● Extrait à lire:
^^^^

Le gouvernement favorable à la résiliation annuelle

Jean-Michel Courtant, le directeur développement et marketing de Macif Mutualité, qui couvre déjà 110 000 prêts immobiliers, se montre prudent : « Tout est possible. L’influence des banques est importante, nous sommes donc vigilants, surtout pour corriger les désinformations accompagnant la QPC… » Il réfute ainsi tout « risque de déstabilisation » du marché, l’un des arguments avancés par les banques pour repousser la résiliation-substitution annuelle. Et il démonte le risque de démutualisation de l’assurance emprunteur, en soulignant que les assureurs alternatifs ont « une contribution quatre fois supérieure » sur la couverture des risques aggravés de santé.

« Tout est possible. L’influence des banques est importante. »

La bataille se jouant actuellement est éminemment politique. Le sénateur Martial Bourquin, qui a porté la mesure, est soutenu par de nombreux parlementaires. Et même par le gouvernement. Philippe Blanc, représentant du Premier ministre devant le Conseil constitutionnel, a ainsi jugé que cette mesure « répond à un motif d’intérêt général ».

Une véritable révolution ?

Le suspense ne sera levé que dans un mois mais, déjà, les courtiers en crédits ou assurances communiquent un maximum afin d’être identifiés en tant qu’intermédiaires pour les emprunteurs souhaitant changer d’assurance. « Tout le monde est dans les starting-blocks », reconnaît Jacky Guerrée, responsable marché assurances de la Centrale du financement. « Les assureurs, les courtiers spécialisés, les banques qui proposent elles aussi des contrats alternatifs : cela fait beaucoup d’acteurs sur la ligne de départ. » A ce jour, seuls 15% des emprunteurs disposent d’une assurance alternative, les 85% restants ayant opté pour le contrat groupe proposé par la banque prêteuse. Le champ des possibles est donc large.

^^^^

● Données affichées:

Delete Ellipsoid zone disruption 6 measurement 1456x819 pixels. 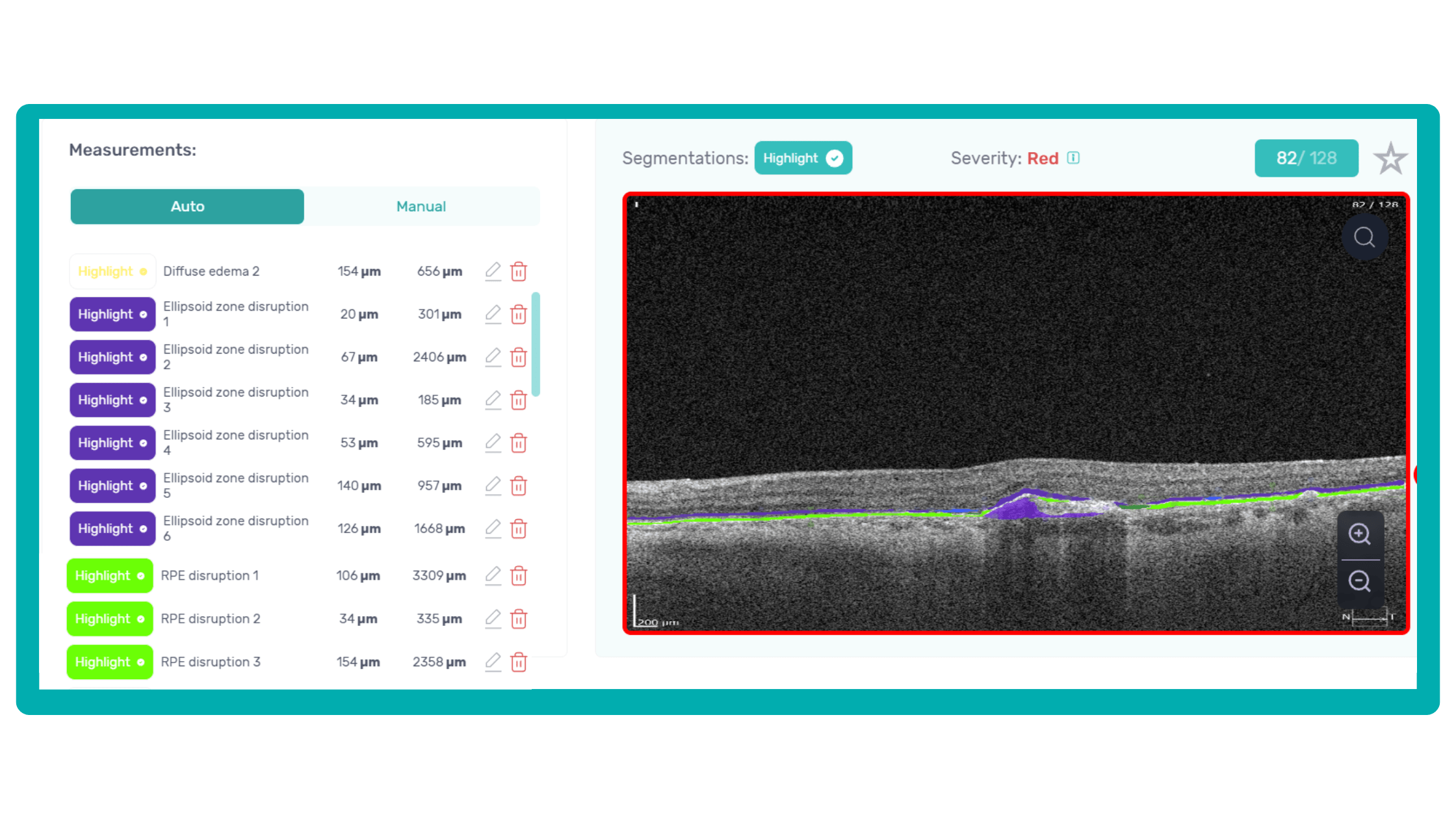(x=518, y=528)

^^^^

● Consignes de l'exercice:
#1 Modifiez le passage de l'extrait sur l'assurance emprunteur qui va de « Jean-Michel Courtant, le » à « aggravés de santé. » en remplaçant « prudent » par « réservé ».
#2 Rédigez la suite de l'extrait sur l'assurance emprunteur.
Les lignes ne sont pas nécessaires pour cet exercice.

● Corrigé des exercices:
#1
Jean-Michel Courtant, le directeur développement et marketing de Macif Mutualité, qui couvre déjà 110 000 prêts immobiliers, se montre réservé : « Tout est possible. L’influence des banques est importante, nous sommes donc vigilants, surtout pour corriger les désinformations accompagnant la QPC… » Il réfute ainsi tout « risque de déstabilisation » du marché, l’un des arguments avancés par les banques pour repousser la résiliation-substitution annuelle. Et il démonte le risque de démutualisation de l’assurance emprunteur, en soulignant que les assureurs alternatifs ont « une contribution quatre fois supérieure » sur la couverture des risques aggravés de santé.

#2
« Beaucoup d’acteurs sur la ligne de départ »

Pourtant, à la Macif, qui opère depuis 2008 sur le marché de la délégation d’assurance emprunteur, Jean-Michel Courtant ne s’attend pas à une révolution : « Il y a un certain emballement. On voit débarquer beaucoup de nouveaux acteurs, avec parfois un peu d’opportunisme. L’amendement Bourquin va sensibiliser le grand public sur le changement d’assurance emprunteur mais on ne s’attend pas à un raz-de-marée : l’assurance est un métier qui s’inscrit sur le long terme. Je pense que les banques conserveront toujours leur domination sur ce marché. » Il voit surtout la résiliation annuelle comme un relais de croissance : « Le marché des rachats de crédits immobiliers s’est emballé en 2016-2017. Le flux de rachats va s’estomper, et le flux de reprises d’assurance [à l'occasion d'un rachat de crédit, NDLR] va donc faire de même. L’amendement Bourquin va ainsi nous permettre de poursuivre notre croissance, malgré le reflux des rachats. »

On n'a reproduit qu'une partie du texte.